Martim Afonso de Sousa

the Inquisition in Goa lasted 252 years, from 1560 until 1812, and were it not for the fact that Goa was occupied militarily by the British during the Napoleonic wars as French in South India were a serious threat to Goa. It believe that the British had a lot to do, to banish this iniquitous organization, which sent to the stake, more than 39,000 people, not only "new Christians" (marranos), but also many Goans who had been Christianized, and were unjustly accused of venerating in secret their ancient gods.

It was however, in 1661, with the rise of the English Empire that the then King of Portugal, John VI, the 8th Duke of the house of Braganza, having proclaimed himself King by deposing the then ruling Habsburg Dynasty in 1640, realised great potential in the friendship between Portugal and England. In 1661, he married off his 14 year old daughter Catherine of Braganza to the then English monarch Charles II in what was to become the longest surviving friendship in the world despite Spanish opposition. 

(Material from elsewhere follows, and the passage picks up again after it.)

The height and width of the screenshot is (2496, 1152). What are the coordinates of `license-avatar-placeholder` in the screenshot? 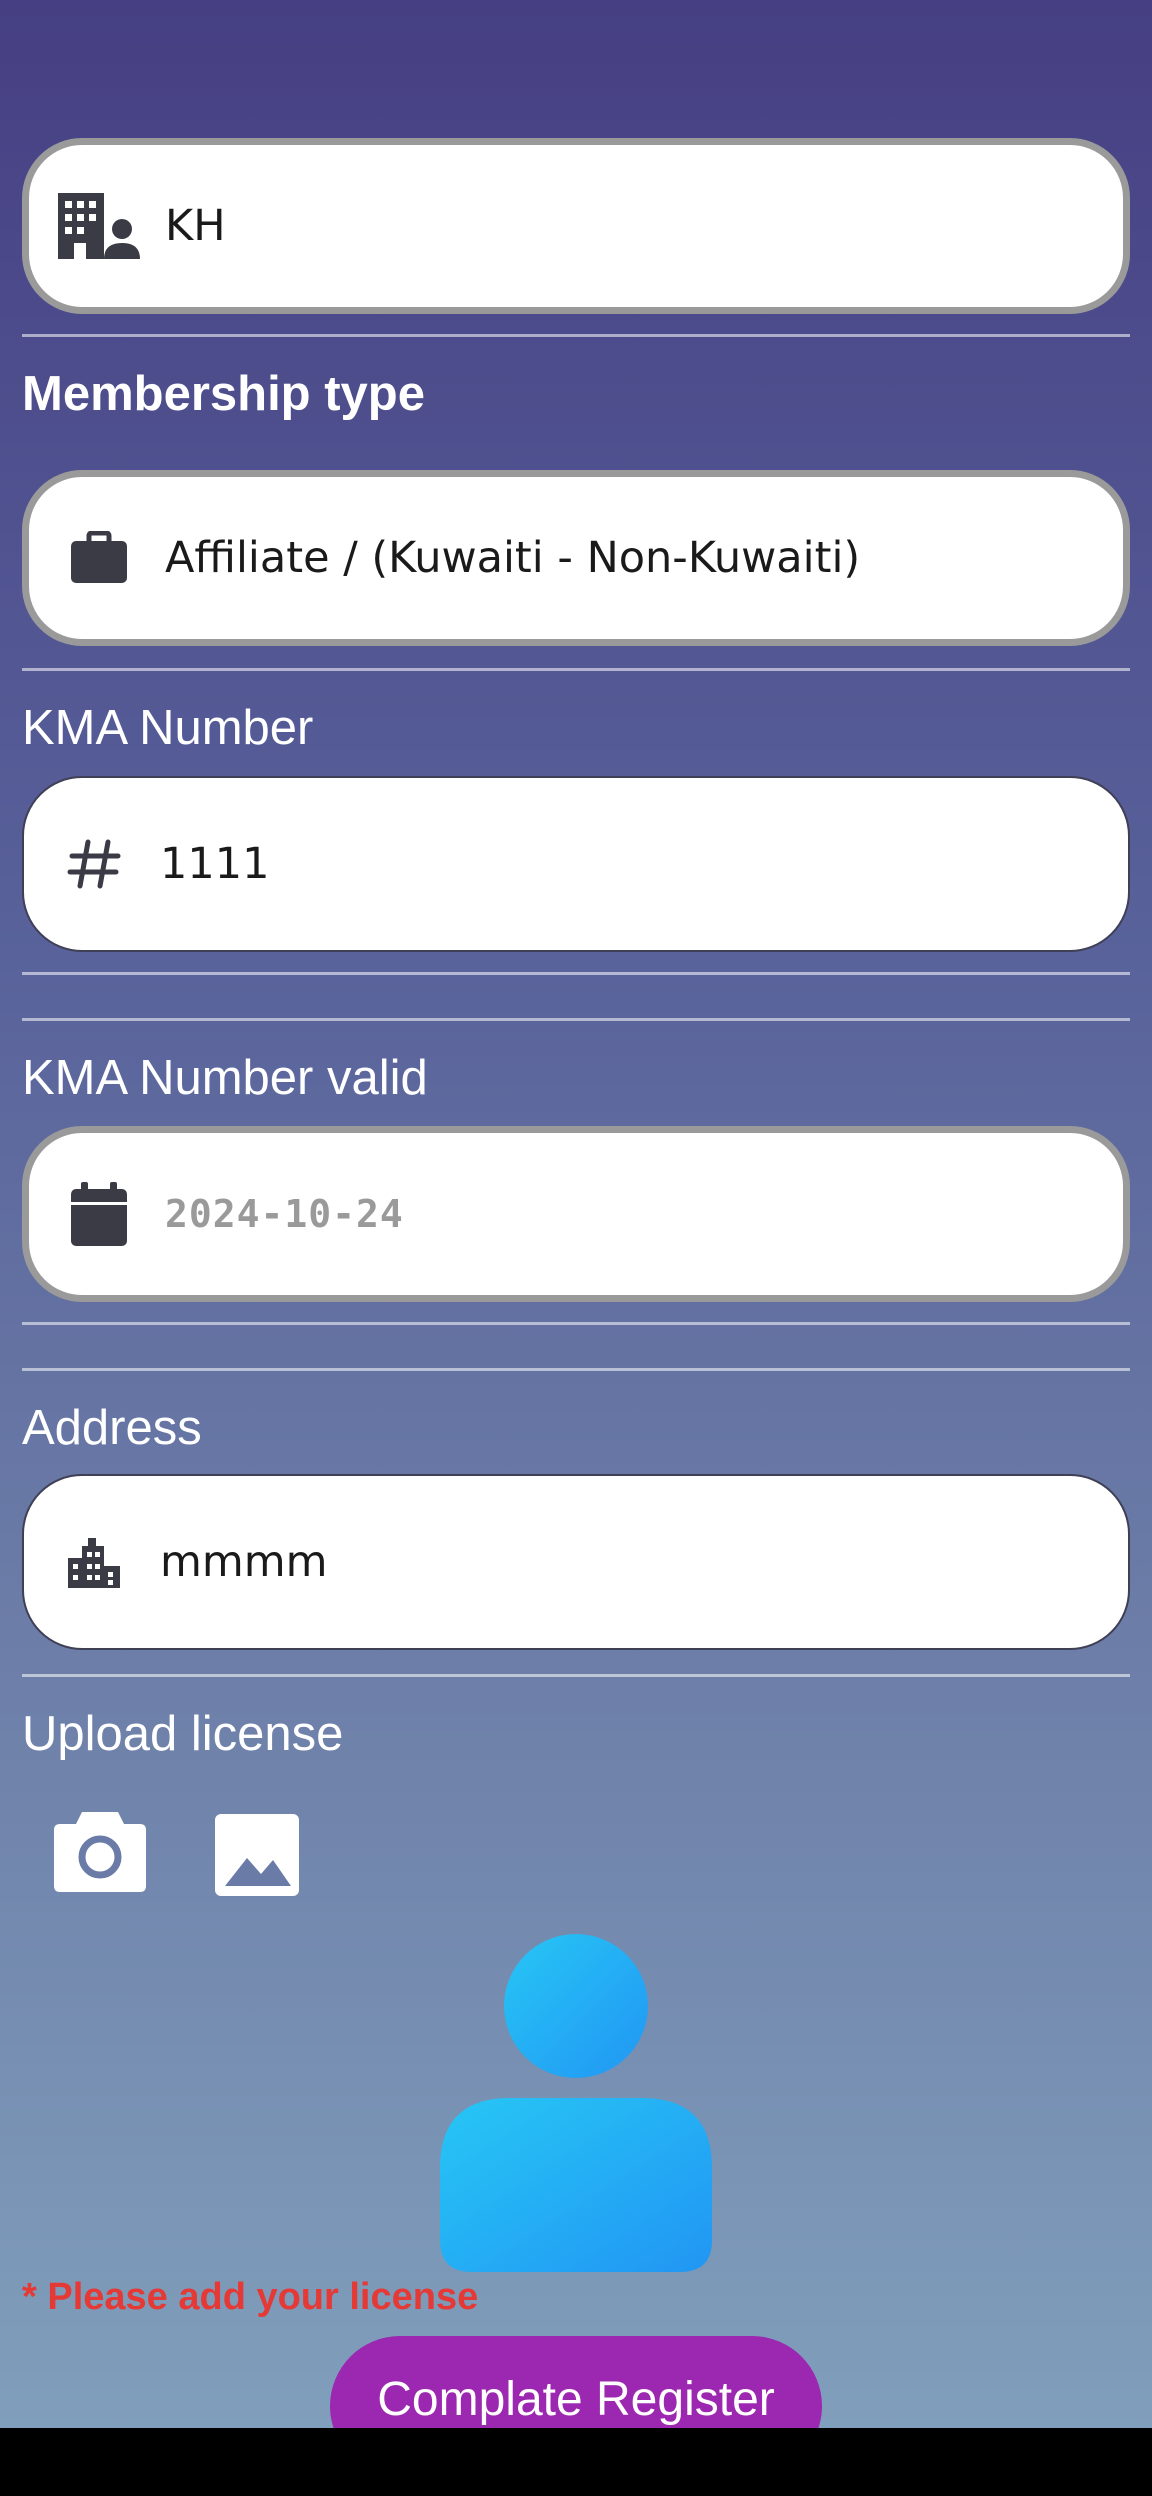 It's located at (576, 2104).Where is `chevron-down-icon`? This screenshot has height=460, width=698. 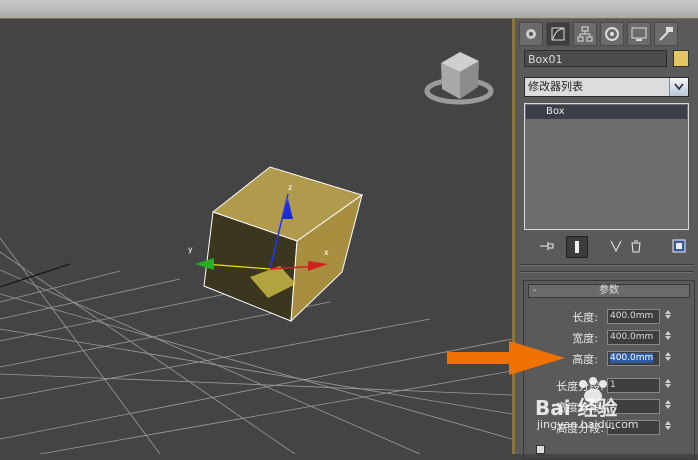
chevron-down-icon is located at coordinates (678, 87).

With the marriage, Portugal obtained military and naval support against Spain and liberty of worship for Catherine. while the English, apart from, the city of Tangiers in Morocco, Tea from Macau, trading privileges in Brazil and the East Indies, religious and commercial freedom in Portugal, and two million Portuguese crowns (about £300,000), also ceded the seven islands of Bombay which they marketed as being off the coast of Brazil.

King Charles II & Queen Catherine of Braganza
Since King Charles II was in perennial needs of funds. He leased the islands to the East India Company in exchange for a loan and a yearly rent of ten pounds in 1668. Sir George Oxinden was the first Governor appointed by the East India Company.

With the formal ceding of the Bombay islands in 1665, the English built a fort in southern Bombay and called it Fort St. George. Extentions of the fort were made in the form of Mahim, Sion, Riva and Worli forts that were to protect the now English territory from possible attacks by the Portuguese in Salcette and the Maratha from mainland India.

The British then extended the Fort to accommodate the existing the historical structure, “Manor House” referred to in records as the “Portuguese Governor's House” which was built by Garcia da Orta.  He leased the Bombaim Island as proprietor or vazador from the Portuguese authorities in 1554 until his death in Goa, in 1570. Later, it became the residence of the Portuguese Governor. 

Bombay Castle
In 1830 Bombay Castle became the Headquarters of the Indian Navy, which was constituted form the old Bombay Marine.

Today however, as one passes by the Bombay Castle, he is greeted by Two figures of Portuguese soldiers bearing aloft the great globe itself, significant emblem of an inflated dominion by sea and land'. 


The Times of India of 15th January 1941 said that Castle Barracks was built "on the original structures which centuries ago was the headquarters of the Portuguese Government and was later used as Government House by the first 20 British Governor.”